Opinion

Me Said Elarif Ridja : L’homme imparfait au service du bien commun (Par Ali Abdallah Kassim)

Dans une société où l’erreur est souvent une condamnation à perpétuité, il est temps d’ouvrir les yeux sur une vérité souvent passée sous silence : Me Said Elarif Ridja, bien qu’imparfait, est l’un des Comoriens les plus engagés de notre époque. Il n’est ni ministre, ni député, encore moins Président, et pourtant, il fait ce que les hautes sphères de l’État oublient souvent : tendre la main à ceux qui en ont besoin.

Certains aiment rester bloqués sur des erreurs du passé, comme si le parcours d’un homme devait être résumé à ses faux pas. Pourtant, l’honnêteté intellectuelle oblige à regarder l’ensemble d’une trajectoire. Me Said Elarif Ridja n’a jamais été un homme de pouvoir. Il n’a jamais occupé le moindre poste politique. Et c’est peut-être ce qui fait sa force.

Il aurait pu se contenter du confort de l’anonymat. Au contraire, il agit là où l’État est absent, notamment auprès des Comoriens vivant à l’étranger. De l’Afrique au Moyen-Orient, il soutient, il défend, il accompagne.
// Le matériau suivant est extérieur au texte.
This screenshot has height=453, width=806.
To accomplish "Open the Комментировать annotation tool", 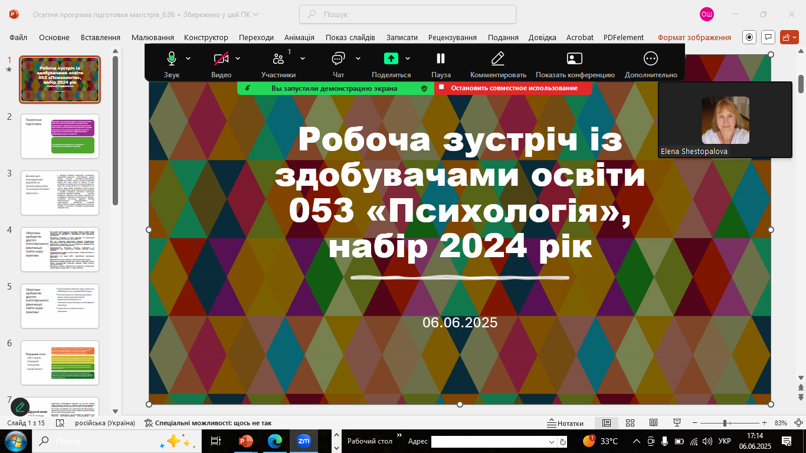I will (x=498, y=58).
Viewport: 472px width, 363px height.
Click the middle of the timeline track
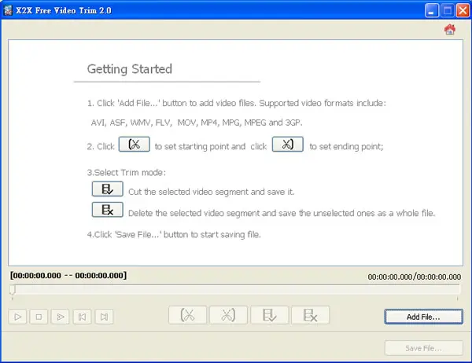tap(234, 289)
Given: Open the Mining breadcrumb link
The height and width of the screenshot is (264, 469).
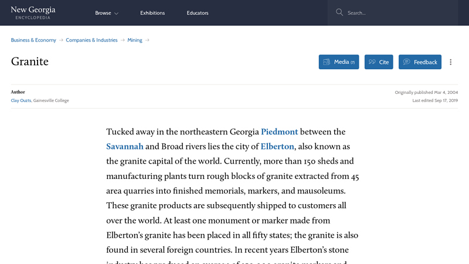Looking at the screenshot, I should coord(135,40).
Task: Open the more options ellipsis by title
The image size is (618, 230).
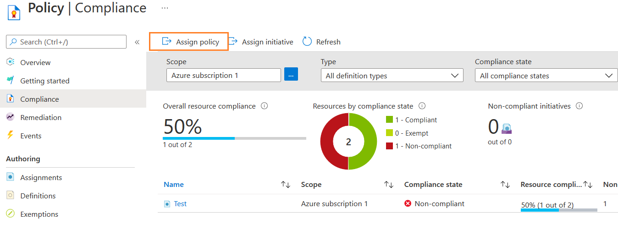Action: (x=165, y=8)
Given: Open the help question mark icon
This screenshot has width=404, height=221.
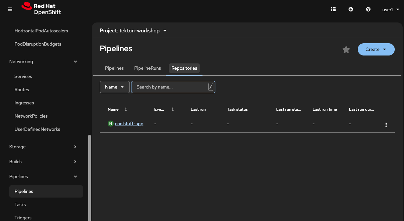Looking at the screenshot, I should (x=368, y=9).
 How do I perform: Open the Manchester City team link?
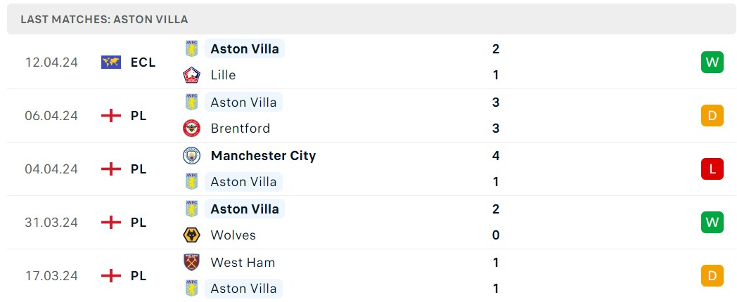click(263, 156)
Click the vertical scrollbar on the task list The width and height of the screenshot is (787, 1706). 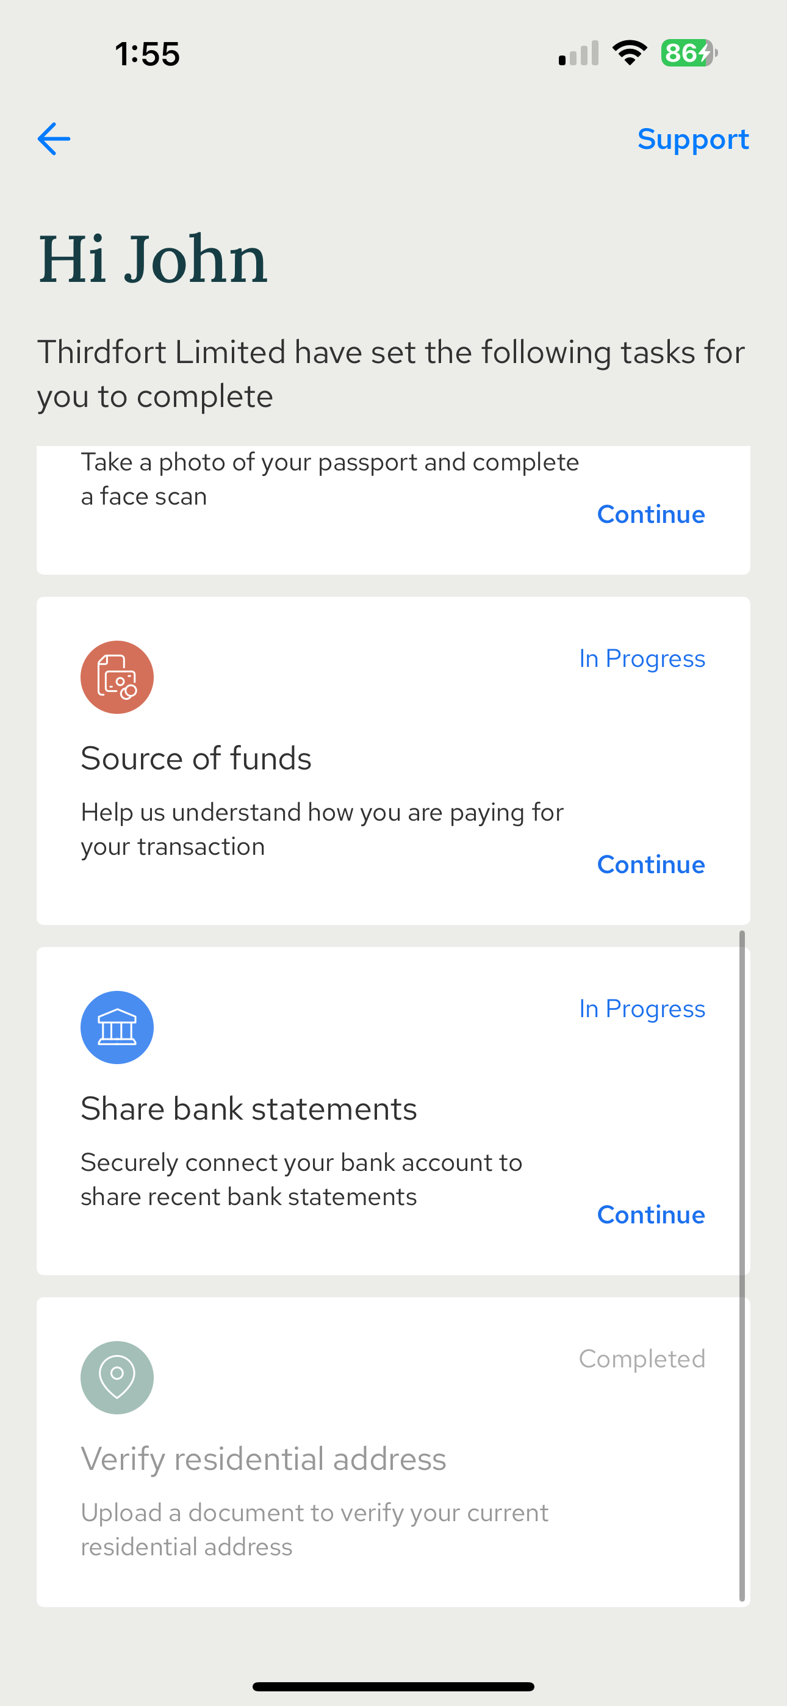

Des actions concrètes, discrètes, mais puissantes. Des actions qui devraient relever de la responsabilité des autorités, mais que lui, par conviction et par amour de son peuple, choisit d’assumer seul.

Dans de nombreux cercles panafricains, Me Said Elarif Ridja est perçu comme un intellectuel engagé, un avocat de la cause africaine et un représentant informel mais efficace de la nation comorienne. Là où beaucoup se taisent ou se divisent, lui unit, dialogue, et s’impose comme une figure du panafricanisme en action.

Pour la jeunesse comorienne, souvent désabusée, il est une lueur d’espoir, un modèle de persévérance et de courage, prouvant qu’il est possible de servir sans gouverner, d’influencer sans trahir, et d’agir sans s’enrichir.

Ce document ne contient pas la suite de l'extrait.